Originally built in 1837 as Hope Hall, a dissenters’ chapel, the building later became a concert hall and a cinema. A plaque was unveiled earlier this year at the front of the current building to mark 164 years since prominent African American social reformer, abolitionist, and statesman Frederick Douglass spoke at Hope Hall in 1860. The plaque, designed by Liverpool born artist Vicki Opomu, features an image of Douglass and the quote ‘Liberty is meaningless where the right to utter one’s thoughts and opinions has ceased to exist’, and acts as a physical reminder of the struggle for freedom and reform and an inspiration for generations to come.
In 1964, the building was an R&B club owned by Leslie Blond and club nights often overlapped with rehearsals meaning actors were battling against the thumping beat of the bands. Despite the building’s shortcomings, the company struggled on until 1969, when the General Manager, John Gardner, fed up with balancing empty paint cans on the rafters to catch the rain, realised their long-term survival depended on a new theatre. For a while, they looked for a new building and then decided to rebuild on site. They purchased the lease from Blond and started to fund raise, spending 8 months, 3 nights a week hosting cocktail parties at the Adelphi Hotel and persuading people to sign a covenant of £50 a year. While some money did come from the Arts Council, it was people in the city who raised over £100,000 – the most successful public fund-raising campaign aside from the two cathedrals.
The old theatre closed with Hooley’s Hope Street Wake (1976), featuring an international Mouse Race, live pigs and hens and straw on the floor and a cast including Bill Nighy and George Costigan. During the closure, the company toured pubs and clubs as Vanload until the new Everyman re-opened with The Beggars Opera (1977). In 2011, another ‘final’ Everyman production took place. Macbeth with David Morrissey was the last show to be performed before work began on a £27m redevelopment of the theatre (compared to the £330,000 spent in the 1970s).

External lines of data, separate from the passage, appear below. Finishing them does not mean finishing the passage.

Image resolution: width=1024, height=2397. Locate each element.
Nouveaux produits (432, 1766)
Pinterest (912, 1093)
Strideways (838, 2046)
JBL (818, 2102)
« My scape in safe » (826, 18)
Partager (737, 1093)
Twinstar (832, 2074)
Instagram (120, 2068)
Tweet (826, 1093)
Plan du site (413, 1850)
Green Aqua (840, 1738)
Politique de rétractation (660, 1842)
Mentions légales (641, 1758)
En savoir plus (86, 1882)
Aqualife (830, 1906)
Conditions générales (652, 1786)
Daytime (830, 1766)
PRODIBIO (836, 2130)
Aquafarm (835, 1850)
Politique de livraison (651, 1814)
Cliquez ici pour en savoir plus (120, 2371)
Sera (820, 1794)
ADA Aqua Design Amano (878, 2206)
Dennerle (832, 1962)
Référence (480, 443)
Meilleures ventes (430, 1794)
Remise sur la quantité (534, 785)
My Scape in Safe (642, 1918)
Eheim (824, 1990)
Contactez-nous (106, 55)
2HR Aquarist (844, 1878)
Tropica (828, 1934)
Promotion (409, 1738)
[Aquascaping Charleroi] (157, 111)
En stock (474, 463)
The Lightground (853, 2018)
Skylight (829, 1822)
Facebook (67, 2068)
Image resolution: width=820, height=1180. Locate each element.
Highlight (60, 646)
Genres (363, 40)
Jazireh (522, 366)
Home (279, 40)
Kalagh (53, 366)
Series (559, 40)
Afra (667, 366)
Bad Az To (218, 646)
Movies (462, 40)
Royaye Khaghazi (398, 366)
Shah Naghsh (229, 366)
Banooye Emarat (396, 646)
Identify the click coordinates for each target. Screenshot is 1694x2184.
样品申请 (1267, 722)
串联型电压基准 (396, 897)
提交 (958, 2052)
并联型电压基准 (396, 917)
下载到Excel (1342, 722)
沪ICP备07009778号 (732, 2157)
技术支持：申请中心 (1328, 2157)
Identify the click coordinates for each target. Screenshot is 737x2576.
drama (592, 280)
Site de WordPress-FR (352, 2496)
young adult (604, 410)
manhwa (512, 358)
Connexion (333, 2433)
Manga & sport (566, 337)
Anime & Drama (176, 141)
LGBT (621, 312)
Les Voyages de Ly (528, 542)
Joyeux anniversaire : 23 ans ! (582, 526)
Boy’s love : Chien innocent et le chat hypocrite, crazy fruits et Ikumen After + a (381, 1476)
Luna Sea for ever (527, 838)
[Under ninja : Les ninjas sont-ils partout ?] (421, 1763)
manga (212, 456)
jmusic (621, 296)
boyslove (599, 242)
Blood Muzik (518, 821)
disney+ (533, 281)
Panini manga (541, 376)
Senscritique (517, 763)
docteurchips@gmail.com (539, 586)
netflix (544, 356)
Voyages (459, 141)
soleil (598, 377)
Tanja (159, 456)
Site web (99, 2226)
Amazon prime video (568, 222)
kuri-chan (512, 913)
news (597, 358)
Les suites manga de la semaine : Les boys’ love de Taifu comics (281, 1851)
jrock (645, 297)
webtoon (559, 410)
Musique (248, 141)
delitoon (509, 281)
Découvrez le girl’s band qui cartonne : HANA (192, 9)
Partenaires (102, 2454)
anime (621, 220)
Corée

The renovation included new facilities like an education studio and a redeveloped portrait wall facade with 105 aluminium panels featuring images of Liverpool residents. Backstage facilities, including the dressing rooms, were improved. Recycled materials were used throughout where possible, with sustainability shaping choices. The auditorium was rebuilt in its original position using 25,000 bricks reclaimed from the old theatre, a tank on the roof collects rainwater to flush the toilets and the roof is also home to beehives and nesting boxes for bats and swifts. The Everyman re-opened in March 2014 with another Shakespeare production, this time Twelfth Night with Matthew Kelly and Nicholas Woodeson. The new building went on to win the RIBA Stirling Prize in 2014.